To choose the right home for you, you have to compare the possibilities there are on the market, examine the property’s physical features and ascertain the property’s legal situation.
Your first steps must be to see what you can get for your money, decide what sort of lifestyle you would like in Spain, and where.
Examine the property’s physical features.
To do this, look it over, see if it lives up to its claims in terms of the quality of its materials, the condition of its installed equipment, its general upkeep, the amount of light it gets, the views, the neighbourhood, the noise level, access to transport, and so on. If anything seems wrong, do not hesitate to let the seller or the agent who is showing you around know. If their explanations do not satisfy you, have a professional, such as an architect or a quantity surveyor, go with you.
Examine the legal situation of the home.
- Who it belongs to, and therefore who its owner or owners are.
- If there are any liens or burdens, such as mortgages or injunctions affecting the property.
- If there are lessees or tenants.
- If the home is part of some special programme, like lowincome housing (viviendas de protección oficial).
- In cases where the home is a flat and membership in the building tenants’ association is mandatory, whether all association dues have been paid.
- If the owner owes any property tax (impuesto sobre bienes inmuebles, formerly called contribución urbana).
- In cases where the home is new or is still under construction, whether the promoter has insurance covering damage caused by structural defects in the building.
- In cases of low-income housing or pricecontrolled housing (vivienda de precio tasado), whether it is prohibited to sell the home or whether the public administration holds the right to buy the home back from its owner at the original price.
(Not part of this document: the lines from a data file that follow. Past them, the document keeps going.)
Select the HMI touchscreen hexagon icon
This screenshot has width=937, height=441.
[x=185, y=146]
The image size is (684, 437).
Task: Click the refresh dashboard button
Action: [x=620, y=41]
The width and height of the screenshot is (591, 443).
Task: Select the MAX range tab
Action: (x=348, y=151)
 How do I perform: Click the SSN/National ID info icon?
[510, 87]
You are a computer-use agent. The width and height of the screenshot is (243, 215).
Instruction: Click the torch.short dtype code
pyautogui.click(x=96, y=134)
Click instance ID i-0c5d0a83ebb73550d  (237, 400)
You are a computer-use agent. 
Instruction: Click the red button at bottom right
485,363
To find these things out, go to the Property Registry (Registro de la Propiedad) where the home is registered and request an Uncertified Note or an Certificate of ownership and burdens. You can also ask the registrar for a written report on the property’s registered situation. You can apply for the information yourself or have the seller, estate agency or an administrative agent do it for you. At all events, get the information from the registry before you hand over any money or sign any agreements.
At all events, bear in mind that legislation on the protection of personal information may limit what registration information can be given to you. In addition to checking up on the facts at the Property Registry, you must always have the seller provide certain complementary documentation:
- An authorised copy of the seller’s deed of purchase, if you are looking to buy a secondhand home.
- A tax receipt proving that the seller has paid the latest property tax.
- A certificate from the president or secretary of the building tenants’ association, attesting that the home you want to buy does not owe the association any dues.
- A formal statement, in a deed, declaring that there are no leases on the home you want to buy.